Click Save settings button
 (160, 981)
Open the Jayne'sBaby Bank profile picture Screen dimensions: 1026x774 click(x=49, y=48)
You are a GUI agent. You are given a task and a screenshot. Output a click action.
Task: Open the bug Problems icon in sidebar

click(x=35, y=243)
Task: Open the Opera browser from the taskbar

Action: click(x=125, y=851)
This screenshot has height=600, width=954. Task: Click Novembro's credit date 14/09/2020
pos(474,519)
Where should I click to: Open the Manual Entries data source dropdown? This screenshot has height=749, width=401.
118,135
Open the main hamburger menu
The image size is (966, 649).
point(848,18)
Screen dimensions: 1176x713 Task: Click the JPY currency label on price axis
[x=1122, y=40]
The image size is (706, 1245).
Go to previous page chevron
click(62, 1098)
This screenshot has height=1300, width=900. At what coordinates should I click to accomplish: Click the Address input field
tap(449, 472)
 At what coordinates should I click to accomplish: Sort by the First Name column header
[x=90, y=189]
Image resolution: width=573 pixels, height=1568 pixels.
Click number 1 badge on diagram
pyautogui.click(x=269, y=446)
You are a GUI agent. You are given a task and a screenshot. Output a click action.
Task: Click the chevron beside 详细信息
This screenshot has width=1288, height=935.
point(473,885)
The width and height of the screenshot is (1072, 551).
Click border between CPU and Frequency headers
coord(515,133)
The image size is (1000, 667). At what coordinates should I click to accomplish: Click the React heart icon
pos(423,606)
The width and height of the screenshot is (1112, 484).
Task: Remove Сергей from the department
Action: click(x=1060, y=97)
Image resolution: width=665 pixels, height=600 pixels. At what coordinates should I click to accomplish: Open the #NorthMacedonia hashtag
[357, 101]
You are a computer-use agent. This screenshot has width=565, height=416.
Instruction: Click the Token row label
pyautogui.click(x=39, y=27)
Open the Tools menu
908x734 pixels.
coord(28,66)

* * *

Required action: From the line that holds "This screenshot has height=1300, width=900." to the last line of the records above, print each line exactly. Add nothing else.

Solution for this exercise:
This screenshot has height=1300, width=900. At what coordinates should I click to accomplish: Click the Address input field
tap(449, 472)
 At what coordinates should I click to accomplish: Sort by the First Name column header
[x=90, y=189]
Image resolution: width=573 pixels, height=1568 pixels.
Click number 1 badge on diagram
pyautogui.click(x=269, y=446)
You are a GUI agent. You are given a task and a screenshot. Output a click action.
Task: Click the chevron beside 详细信息
This screenshot has width=1288, height=935.
point(473,885)
The width and height of the screenshot is (1072, 551).
Click border between CPU and Frequency headers
coord(515,133)
The image size is (1000, 667). At what coordinates should I click to accomplish: Click the React heart icon
pos(423,606)
The width and height of the screenshot is (1112, 484).
Task: Remove Сергей from the department
Action: click(x=1060, y=97)
Image resolution: width=665 pixels, height=600 pixels. At what coordinates should I click to accomplish: Open the #NorthMacedonia hashtag
[357, 101]
You are a computer-use agent. This screenshot has width=565, height=416.
Instruction: Click the Token row label
pyautogui.click(x=39, y=27)
Open the Tools menu
908x734 pixels.
coord(28,66)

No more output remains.